§ Problem details: Could you output the lines below as a numbered list, omitting any blank lines?

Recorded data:

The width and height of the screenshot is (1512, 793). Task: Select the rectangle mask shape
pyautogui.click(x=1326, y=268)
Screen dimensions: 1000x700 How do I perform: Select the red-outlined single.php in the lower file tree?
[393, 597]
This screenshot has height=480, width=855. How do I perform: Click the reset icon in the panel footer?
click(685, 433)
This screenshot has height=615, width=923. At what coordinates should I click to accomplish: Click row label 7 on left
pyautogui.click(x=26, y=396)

§ Exercise solution:
1. The width and height of the screenshot is (1512, 793). Task: Select the rectangle mask shape
2. pyautogui.click(x=1326, y=268)
3. Screen dimensions: 1000x700 How do I perform: Select the red-outlined single.php in the lower file tree?
4. [393, 597]
5. This screenshot has height=480, width=855. How do I perform: Click the reset icon in the panel footer?
6. click(685, 433)
7. This screenshot has height=615, width=923. At what coordinates should I click to accomplish: Click row label 7 on left
8. pyautogui.click(x=26, y=396)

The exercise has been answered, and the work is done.